Последнее время ему все чаще мерещится тюрьма – не та тюряжка, куда он был водворен, по высочайшему приказу, за статью на смерть Гоголя и где провел тягучий месяц, за которым последовала ссылка в Спасское, – а одиночный каземат Петропавловки, смрадные нары Мертвого дома, решетки, кандалы, звероподобные пьяные надзиратели… Все это было реальностью в той стране, где он сейчас находился. Это называлось путь писателя. Из современников по нему десять лет отшагал мятущийся христианин Достоевский, сейчас идет пуританин и умница Н.Г., в Петропавловку упрятан еще один критик-гений – Писарев; только чахотка, вызвавшая раннюю смерть, спасла от каторги пророка Белинского и колючего, милого сердцу Добролюбова. Его тюремный месяц с обедами от мадам Панаевой и шампанским, распитым с жандармским капитаном, – райские кущи в сравнении с этими судьбами. И однако, он бы не хотел повторения даже этого тюремного опыта. Тогда, оказавшись в Спасском под надзором полиции, без права выезда в столицы, он почувствовал, что жизнь кончена. Что он никогда больше не вырвется из клетки, никогда больше не увидит ее.
Вот она, Россия. Под жернова властей попал даже он, умеренный либерал, осмелившийся высказаться. Выражение «умеренный либерал» почему-то стало крутиться в его мозгу, что-то в нем не соответствовало его натуре.
Да, он действительно умеренный либерал; монархия, по типу английской, освобожденная от своих безобразных крайностей, его бы вполне устроила.
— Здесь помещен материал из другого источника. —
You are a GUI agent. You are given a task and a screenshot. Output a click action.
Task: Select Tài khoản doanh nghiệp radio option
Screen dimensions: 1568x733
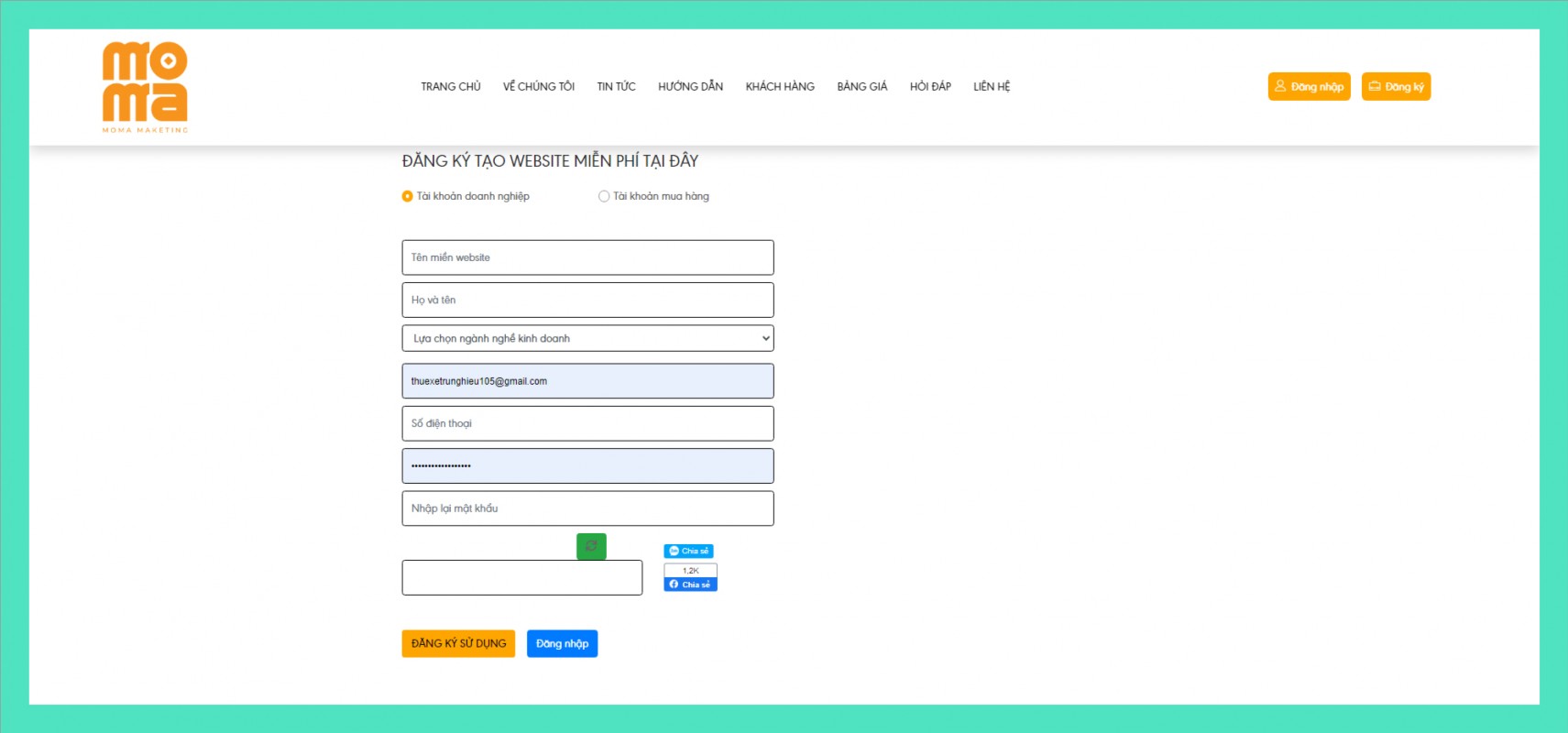408,196
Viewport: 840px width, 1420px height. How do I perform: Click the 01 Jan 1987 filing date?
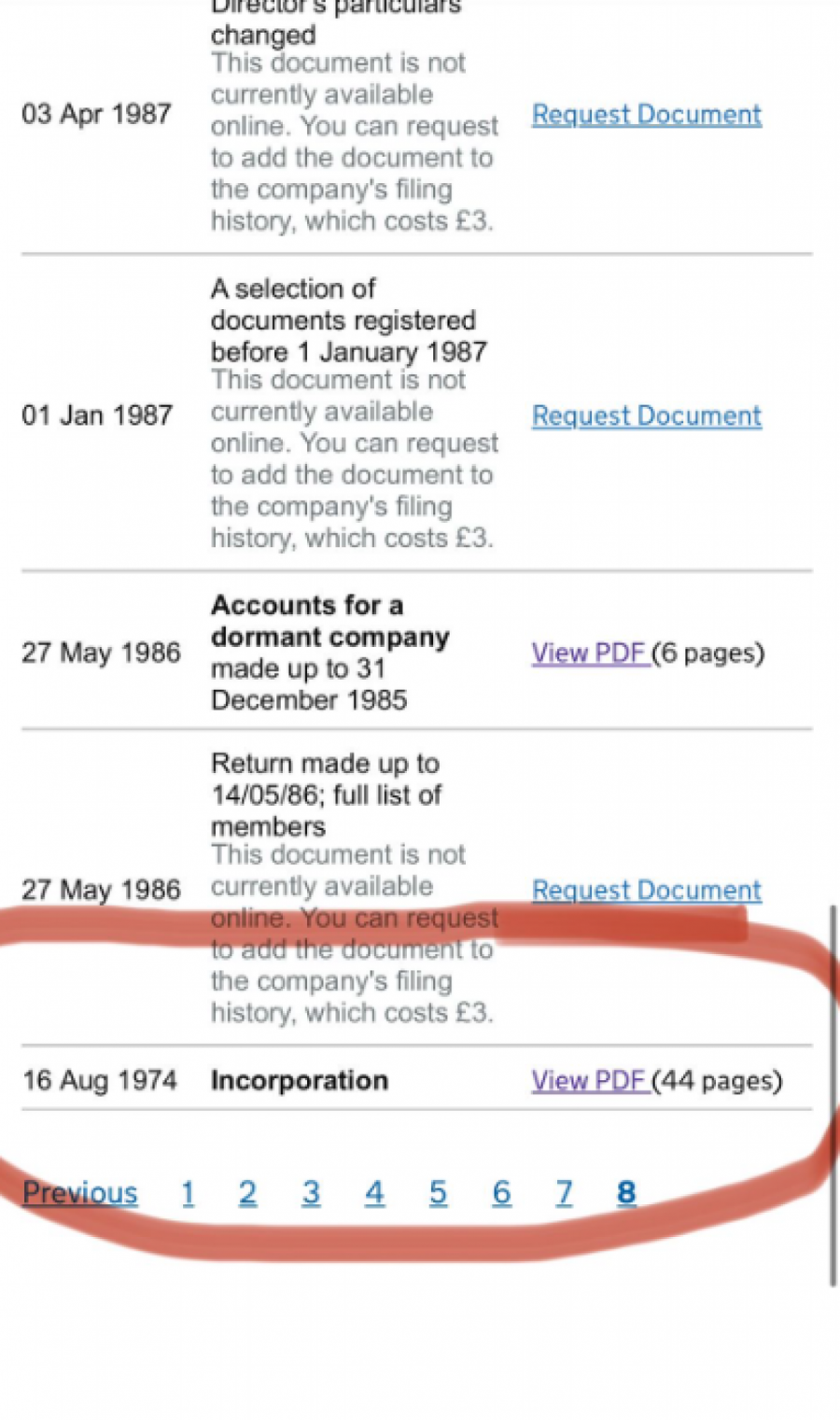(x=97, y=416)
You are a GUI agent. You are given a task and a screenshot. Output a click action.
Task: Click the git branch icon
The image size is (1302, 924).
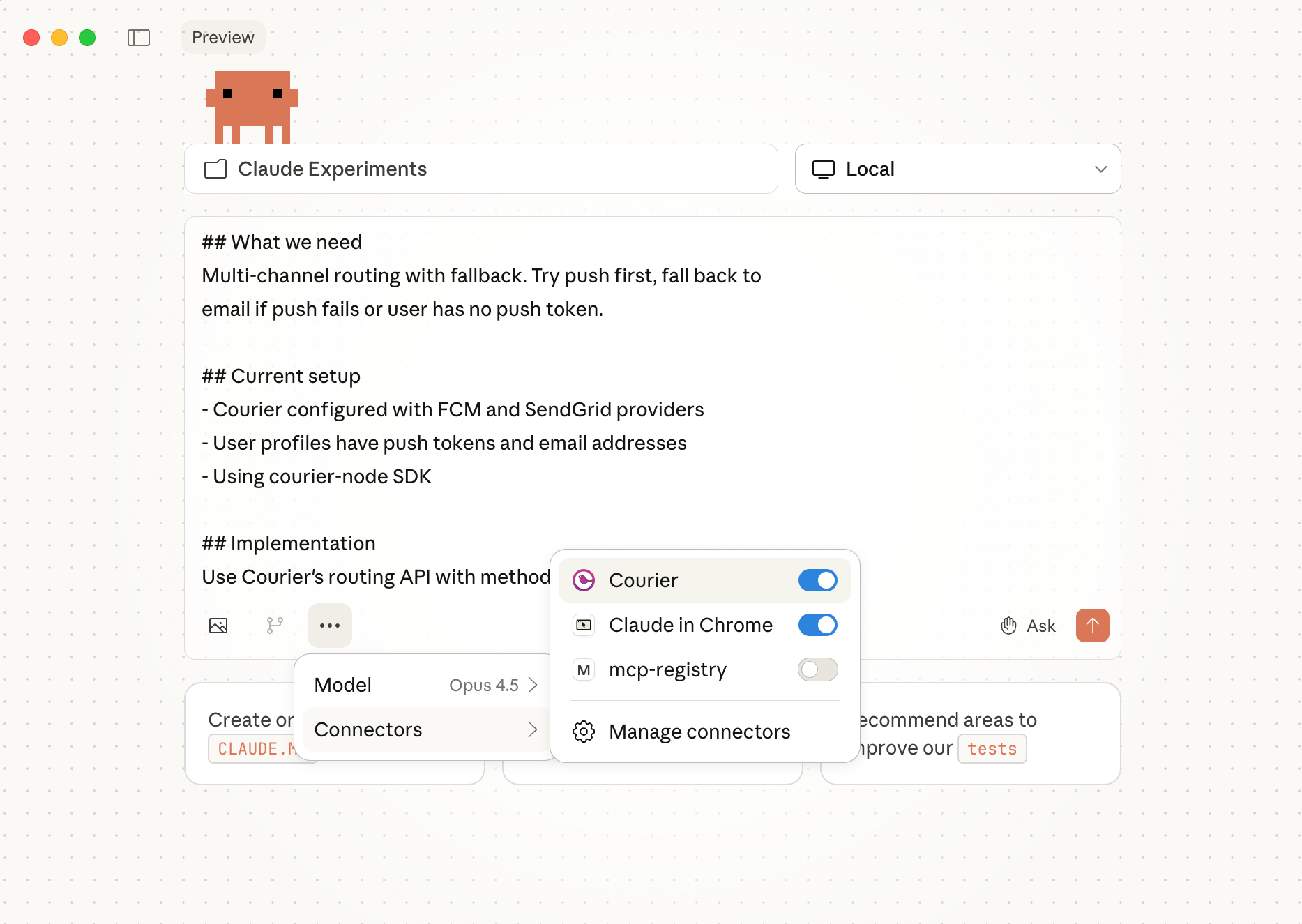[x=275, y=626]
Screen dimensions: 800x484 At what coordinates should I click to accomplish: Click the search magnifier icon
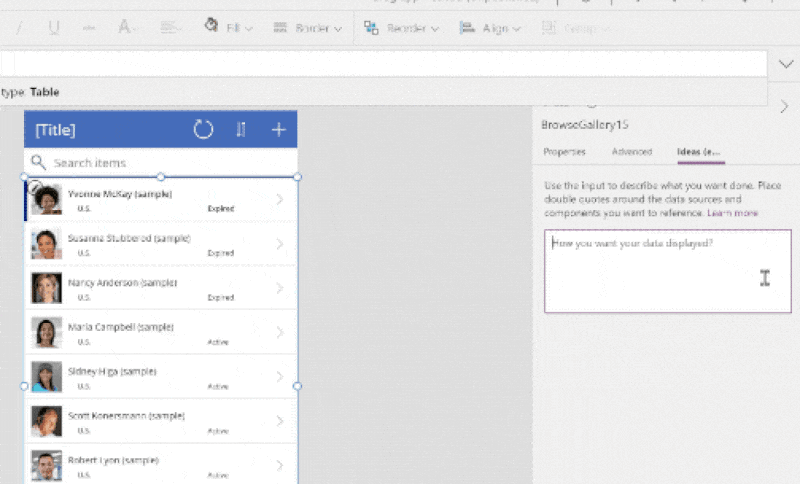[38, 163]
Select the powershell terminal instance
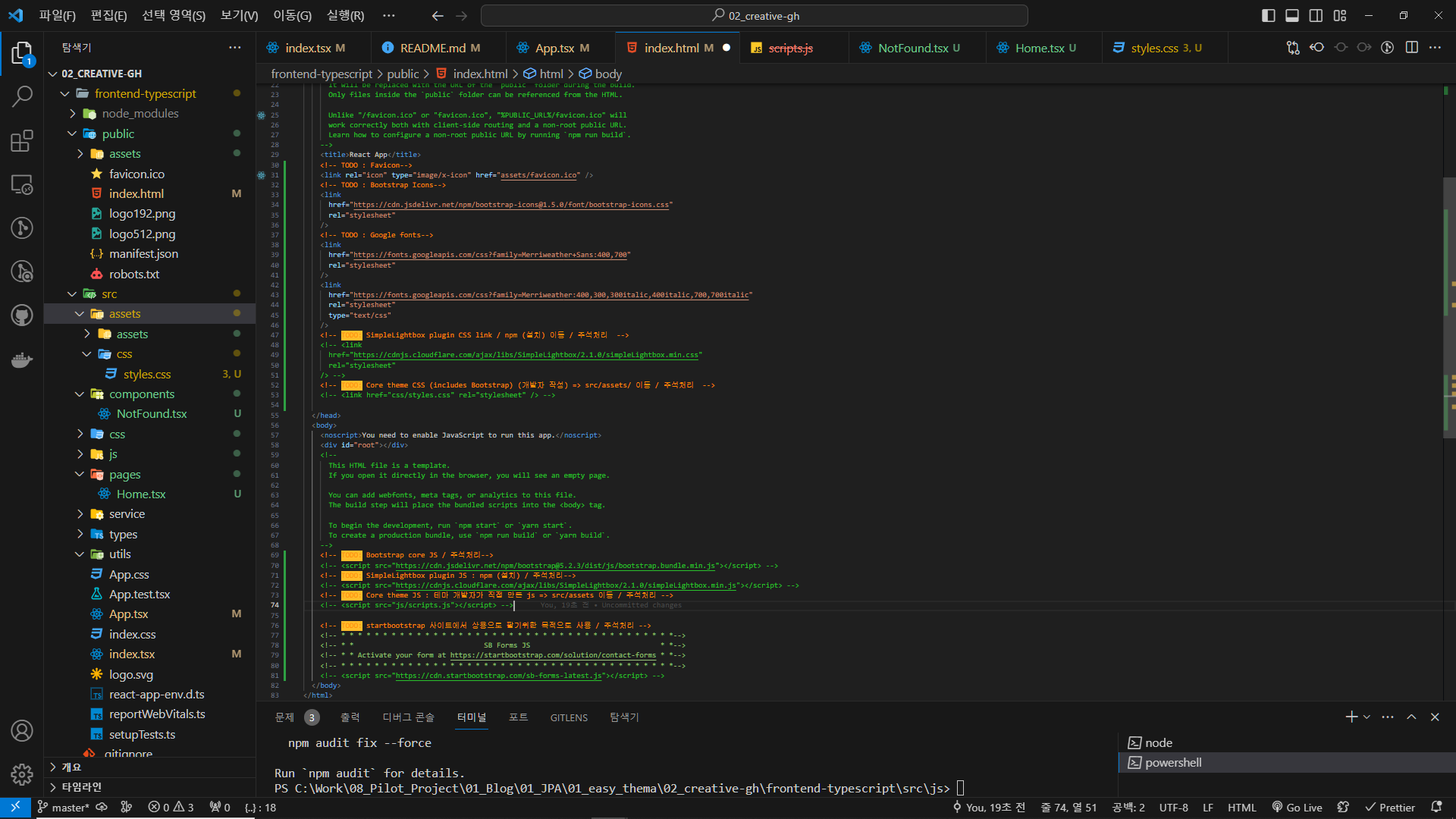Viewport: 1456px width, 819px height. tap(1173, 763)
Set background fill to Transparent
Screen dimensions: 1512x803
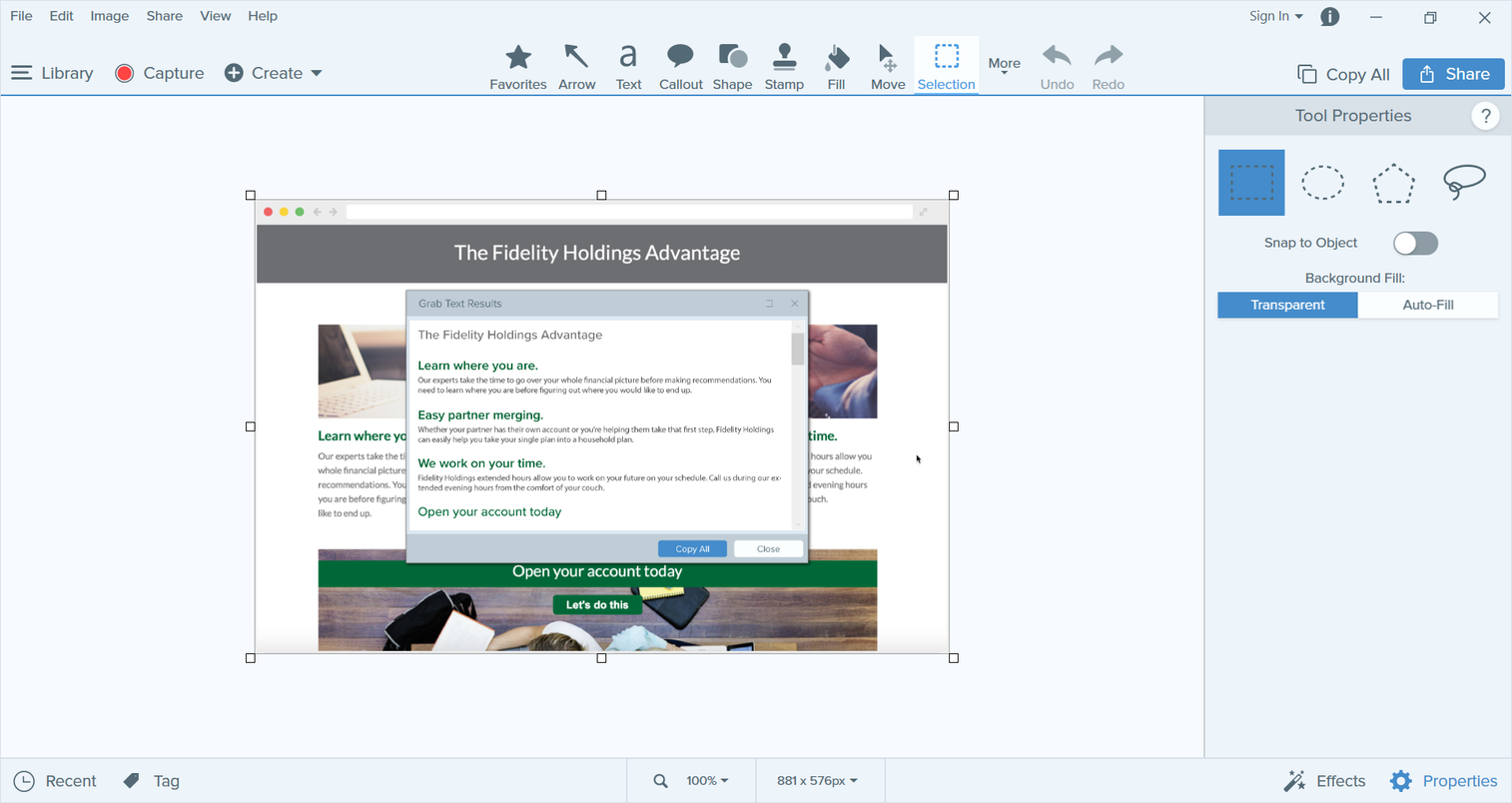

Но – и в этом парадокс – при всей своей умеренности и при всем уповании на гомеопатические средства и постепенные преобразования, революционерам он явно сочувствует. Они ему интересны, в них живая жизнь, а не дружининская мертвечина, к тому же, он видит, что несмотря на их сегодняшнюю малочисленность, победят – они. Ведь вот и Нигилиста своего он писал совсем не в осуждение, как подумали некоторые, писал с удивлением и восторгом, с мыслью обо всех этих добролюбовых, мальчишках, странных, диковатых, ограниченных, многого не понимающих, но цельных, мыслящих, верных зову сегодняшней жизни.